There are some very compelling stories throughout the group.  I doubt that I'll ever forget either of the Richards.  Richard II has been raised as a king and can hardly believe that his will isn't absolute.  When his crown is taken from him, it is as if a fundamental law of nature has been violated.  The sheer act causes his world to come apart.
Richard III has no such hang up over the sacred nature of the crown.  To him it is a goal that must be attained even at a heavy cost.  He will be king and he doesn't care who he upsets to do so.  Of course, the people of England decided he was a monster, so this was ultimately his downfall.
If there is a theme throughout the history plays, it is probably the questioning of who should enjoy power.  Who deserves it?  What is the natural line for power to follow?  Is the rule of the king absolute?  What do the people do if someone manifestly unworthy becomes king?  We don't think of modern power in terms of kings and crowns, but the questions of leadership and power are still very familiar.

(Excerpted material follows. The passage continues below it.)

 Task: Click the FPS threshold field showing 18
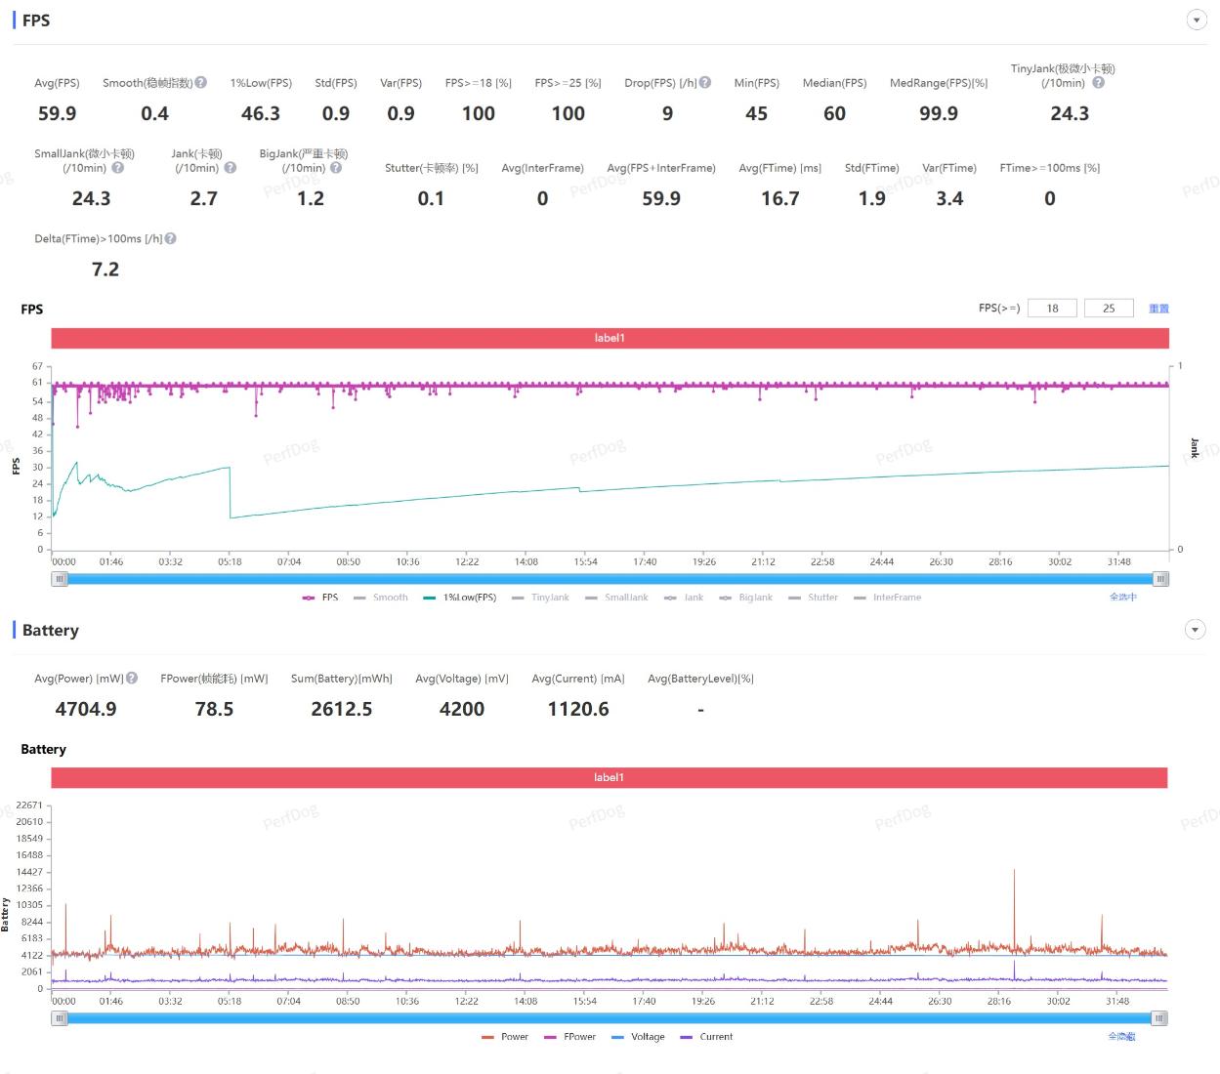1052,309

The stand alones are comparative orphans.  King John was a somewhat weak king who lost the faith of his nobles.  He ended up being poisoned by a monk.  Henry VIII, though prettied up, was a man who reveled in the trappings of the throne but was ruthless towards those who got in his way.  He cruelly cast aside his first wife and was lucky to end up with the jewel that was Elizabeth I. 
Neither play is produced much anymore and it's hard to blame anyone for this.  If I was going to rank them, they would be ninth and tenth in some order.  They don't build to a greater story.  Both of them are fine reading, but I'd be surprised if any but completests read them nowadays.

I love the idea of the history plays.  I'd love to see a similar attempt made with American presidents.  They would have to dodge a minefield of propaganda that Shakespeare wasn't able to dodge, but so be it.  It would be worth it.